Selected text =
Truth to tell, I was lucky that I had a good family back home, a beautiful town, and a job that I could do online. Not every Louisiana expat has these things, and that lack may keep them in exile, against their wishes. Nevertheless, many of us may come to realize that the limits we must accept by moving back to Louisiana make possible a richness of experience that we cannot have anywhere else. And it opens opportunities for us to take the good things we learned in exile and put them to work making our state a place that will be easier for our kids, whatever their calling, to choose as their home.
The cultural case for moving home to Louisiana, then, is fundamentally a countercultural one. The small life expats leave behind in search of grandeur in the world beyond Louisiana—a life whose limits are set only by our own desires and capabilities—may contain a profundity, even a greatness, that is hard to see when you judge it by contemporary American standards.
But how much sense do those standards make when judging a life? A Louisiana native who works in Washington politics said to me that folks back home know something about the good life that other people don't.
“It's OK to be average there,” he said. “To go to work each day, come home, have a beer, and love your family and friends. One thing that really sucks about D.C. is that everyone here very seriously carries the burden of having to Change the World.”

Work instructions =
• 1. From the essay on moving home to Louisiana, extract the stretch from "The cultural case" through "contemporary American standards.".
• 2. Continue the essay on moving home to Louisiana from its final sentence.
The items below are separate material, unrelated to the essay on moving home to Louisiana.

Extracted entries =

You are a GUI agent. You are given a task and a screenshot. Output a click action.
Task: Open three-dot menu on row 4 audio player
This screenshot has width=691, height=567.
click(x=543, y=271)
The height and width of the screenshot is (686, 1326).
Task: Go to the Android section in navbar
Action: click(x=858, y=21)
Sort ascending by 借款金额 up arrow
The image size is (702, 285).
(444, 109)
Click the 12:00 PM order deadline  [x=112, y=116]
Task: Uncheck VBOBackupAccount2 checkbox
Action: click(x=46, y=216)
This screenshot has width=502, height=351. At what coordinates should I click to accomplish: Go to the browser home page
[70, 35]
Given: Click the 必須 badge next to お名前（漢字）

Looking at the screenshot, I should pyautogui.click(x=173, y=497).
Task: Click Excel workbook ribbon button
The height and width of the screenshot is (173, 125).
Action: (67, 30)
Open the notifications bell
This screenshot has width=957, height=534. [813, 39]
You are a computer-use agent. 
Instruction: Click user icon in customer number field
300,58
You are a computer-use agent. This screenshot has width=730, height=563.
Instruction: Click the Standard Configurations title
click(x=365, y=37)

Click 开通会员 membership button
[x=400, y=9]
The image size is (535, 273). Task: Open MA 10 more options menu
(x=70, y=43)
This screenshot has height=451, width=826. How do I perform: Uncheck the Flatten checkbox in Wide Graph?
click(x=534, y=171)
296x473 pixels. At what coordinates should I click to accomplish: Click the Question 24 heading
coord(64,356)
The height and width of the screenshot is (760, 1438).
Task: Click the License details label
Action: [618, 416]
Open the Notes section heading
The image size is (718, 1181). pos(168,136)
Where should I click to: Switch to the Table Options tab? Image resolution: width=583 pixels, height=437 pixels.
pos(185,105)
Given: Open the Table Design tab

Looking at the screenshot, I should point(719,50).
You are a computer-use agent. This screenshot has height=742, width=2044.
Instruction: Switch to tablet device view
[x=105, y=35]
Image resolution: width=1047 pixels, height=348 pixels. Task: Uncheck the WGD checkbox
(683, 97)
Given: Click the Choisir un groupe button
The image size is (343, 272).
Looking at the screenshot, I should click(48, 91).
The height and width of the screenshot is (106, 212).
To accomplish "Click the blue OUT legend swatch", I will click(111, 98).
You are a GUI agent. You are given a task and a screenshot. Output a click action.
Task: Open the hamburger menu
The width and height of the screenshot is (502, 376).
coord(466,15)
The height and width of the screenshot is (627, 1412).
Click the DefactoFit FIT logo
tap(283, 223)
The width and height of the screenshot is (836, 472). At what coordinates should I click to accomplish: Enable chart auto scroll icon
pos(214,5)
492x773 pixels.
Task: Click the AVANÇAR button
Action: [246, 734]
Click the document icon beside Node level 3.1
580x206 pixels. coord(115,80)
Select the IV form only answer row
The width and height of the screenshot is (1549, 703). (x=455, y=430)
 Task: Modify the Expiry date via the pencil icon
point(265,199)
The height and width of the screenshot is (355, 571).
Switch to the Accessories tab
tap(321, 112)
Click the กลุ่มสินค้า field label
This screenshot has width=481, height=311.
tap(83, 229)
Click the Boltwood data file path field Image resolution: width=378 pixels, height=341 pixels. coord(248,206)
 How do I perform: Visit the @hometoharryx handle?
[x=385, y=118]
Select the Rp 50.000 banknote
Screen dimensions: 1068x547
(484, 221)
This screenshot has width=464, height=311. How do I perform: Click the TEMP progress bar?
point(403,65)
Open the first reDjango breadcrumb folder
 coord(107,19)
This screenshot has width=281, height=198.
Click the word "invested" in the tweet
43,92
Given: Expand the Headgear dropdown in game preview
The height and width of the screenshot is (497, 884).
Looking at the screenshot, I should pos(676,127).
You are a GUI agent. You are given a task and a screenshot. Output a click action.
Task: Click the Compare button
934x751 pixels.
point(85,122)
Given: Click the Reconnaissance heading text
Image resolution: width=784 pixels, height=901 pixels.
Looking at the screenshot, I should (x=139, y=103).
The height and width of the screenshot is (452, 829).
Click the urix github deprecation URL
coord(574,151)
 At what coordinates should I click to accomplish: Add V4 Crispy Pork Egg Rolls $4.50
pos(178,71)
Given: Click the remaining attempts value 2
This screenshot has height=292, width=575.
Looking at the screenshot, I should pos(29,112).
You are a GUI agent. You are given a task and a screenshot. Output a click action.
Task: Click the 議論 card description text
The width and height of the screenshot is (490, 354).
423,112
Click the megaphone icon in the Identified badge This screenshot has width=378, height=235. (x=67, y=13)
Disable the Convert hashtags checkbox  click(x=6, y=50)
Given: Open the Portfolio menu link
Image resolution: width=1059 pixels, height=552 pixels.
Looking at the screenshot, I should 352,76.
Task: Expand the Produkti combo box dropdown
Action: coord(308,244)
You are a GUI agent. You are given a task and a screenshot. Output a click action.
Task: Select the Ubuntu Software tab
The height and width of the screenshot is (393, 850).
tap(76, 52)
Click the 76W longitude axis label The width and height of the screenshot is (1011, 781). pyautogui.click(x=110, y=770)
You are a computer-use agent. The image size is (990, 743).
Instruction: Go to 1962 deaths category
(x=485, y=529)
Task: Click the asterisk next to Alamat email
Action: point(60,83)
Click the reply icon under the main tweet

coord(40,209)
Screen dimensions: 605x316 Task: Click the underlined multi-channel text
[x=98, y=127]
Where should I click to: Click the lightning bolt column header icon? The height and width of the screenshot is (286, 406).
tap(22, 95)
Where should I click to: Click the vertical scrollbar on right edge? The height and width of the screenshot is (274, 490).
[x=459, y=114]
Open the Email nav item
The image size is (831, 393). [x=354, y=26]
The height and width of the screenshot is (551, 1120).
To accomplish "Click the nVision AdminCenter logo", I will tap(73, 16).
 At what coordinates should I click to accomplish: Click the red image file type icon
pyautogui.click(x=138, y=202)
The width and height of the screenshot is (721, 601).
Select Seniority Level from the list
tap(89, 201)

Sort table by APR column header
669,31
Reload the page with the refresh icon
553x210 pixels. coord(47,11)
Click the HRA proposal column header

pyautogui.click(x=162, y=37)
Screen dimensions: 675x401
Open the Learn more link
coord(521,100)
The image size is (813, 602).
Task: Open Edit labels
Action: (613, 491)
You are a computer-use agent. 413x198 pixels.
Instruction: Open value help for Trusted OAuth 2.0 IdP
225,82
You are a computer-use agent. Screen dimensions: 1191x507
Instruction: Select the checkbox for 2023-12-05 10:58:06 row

Set of answers =
• 1.
The cultural case for moving home to Louisiana, then, is fundamentally a countercultural one. The small life expats leave behind in search of grandeur in the world beyond Louisiana—a life whose limits are set only by our own desires and capabilities—may contain a profundity, even a greatness, that is hard to see when you judge it by contemporary American standards.

• 2.
To be freed from the felt burden of having to Change the World, of having to get ahead, of having to think of your life in terms of achieve, achieve, achieve—it's an unusual thing. You can be only OK in Louisiana, or maybe even a basket case, and they'll love you anyway, as long as you can laugh at yourself and at life, and know how to sit on the front porch, so to speak, and pass a good time.
I didn't know how important all of this was until my sister Ruthie died. I didn't know that the things about Louisiana that used to hold me back turned out to be the things that held my Starhill family together in their time of great trial. There was a lot I didn't know as an ambitious LSU journalism undergraduate, and one truth is this: Life is too hard and too short to spend in the office trying to get ahead, while outside in the bright sunshine, the parade passes by.